Consigne ▸ Écrivez la suite du texte sur Renault et l'Alpine A290, s'il vous plaît, en commençant après sa dernière phrase.

En vieillissant, on développe un goût prononcé pour la résurrection. Tout ce qui ressemble de près ou de loin à l’apparition soudaine de ce à quoi on a tourné le dos jadis est accueilli avec une ferveur identique à celle que connurent les disciples croisant Jésus en personne sur la route d’Emmaüs, après sa crucifixion. C’est cette carte que semble vouloir jouer Renault depuis quelques temps : les publicités mettent en scène les ancêtres de la gamme, assumant pleinement la présence, dans l’arbre généalogique, de modèles tels que le premier Espace, ou la Fuego. On retrouve aussi dans les spots télévisés cette forme infantile de l’automobile qu’est la « petite voiture », le jouet pour enfant, voiture en réduction circulant en boucle sur sa piste électrifiée. Même le facelift de la Clio répond à une perspective du même genre, entretenant à sa manière un lien avec des figures de style propres à la marque. Et l’apothéose de cette tendance pour le réveil des morts sera la mise sur le marché de la New 5 et de la nouvelle 4L.

Arcade Fire

Extérieurement, l’A290 ressemble à un gros jouet, au point qu’on pourrait presque imaginer la conduire en l’empoignant. Il suffirait pour ça d’être doté d’une main mesurant près de deux mètres de large, au bout d’un bras en proportions et d’un corps qui va avec. On la déplacerait comme ça, un genou dans un parc, le pied calé contre l’hôtel de ville, une main posée sur le toit d’un hôpital, l’autre faisant surfer la petite Alpine entre deux feux rouge, appuyant sur l’arrière pour en tasser les suspensions, pesant du poids de la main entière sur le train avant pour mieux simuler les freinages appuyés. Appel, contre-appel, chicanes négociées en saisissant les points de corde, pans inclinés négociés d’une poussée du poignet. Jadis, nous prononcions en postillonnant des Brrrr et des Vroums. Les enfants désormais chuinteront le flux d’électrons circulant imaginairement au creux de la main, au cœur de la carrosserie en mouvement.

Données extraites ▸

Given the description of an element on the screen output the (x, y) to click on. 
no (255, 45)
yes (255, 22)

...

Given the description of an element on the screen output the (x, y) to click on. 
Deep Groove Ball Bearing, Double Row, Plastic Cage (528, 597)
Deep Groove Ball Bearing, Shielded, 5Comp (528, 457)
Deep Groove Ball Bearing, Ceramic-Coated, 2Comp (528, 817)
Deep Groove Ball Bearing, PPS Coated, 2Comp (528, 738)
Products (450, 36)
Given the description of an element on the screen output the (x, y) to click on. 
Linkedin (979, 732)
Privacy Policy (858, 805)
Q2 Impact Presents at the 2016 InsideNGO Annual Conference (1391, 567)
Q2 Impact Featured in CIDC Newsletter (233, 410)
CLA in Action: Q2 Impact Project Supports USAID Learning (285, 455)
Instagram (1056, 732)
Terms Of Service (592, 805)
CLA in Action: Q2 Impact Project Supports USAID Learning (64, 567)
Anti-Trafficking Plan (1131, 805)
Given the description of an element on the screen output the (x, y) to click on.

Résultat ▸
Mais l’A290 ꞵ va plus loin : Flirtant avec la virtualité, elle fait explicitement référence à l’univers du jeu vidéo. D’abord par ses surfaces géométriques, qui pourraient faire penser à la représentation 3D d’un véhicule numérisé. Ici, et c’est un genre de design paradoxal puisqu’il consiste à faire en sorte que l’objet réel donne l’impression de regarder un rendu 3D, brouillant ainsi les critères et les valeurs habituels du réalisme. La carrosserie regorge de détails qui appartiennent à l’univers du gameplay, jusqu’à remplacer les sorties d’échappement par des sorties d’air visant à refroidir la machine, comme on en trouve sur les unités centrales de PC dédiées au jeu. De même, le prolongement du pare-brise plongeant sous le capot, ouvrant les entrailles au regard, reprend un des gimmicks de la customisation de ces machines percées de grandes surfaces de plexiglass offrant à la vue de tous leur mécanique intérieure, immobile certes mais mise en scène par la lumière des diodes et des néons. Sur l’Alpine, les inscriptions disséminées à droite à gauche placées là comme autant de messages malins et autoréférentiels font aussi référence à la culture classique des gamers et à leur sens tout particulier de l’ironie.

Can you feel it ?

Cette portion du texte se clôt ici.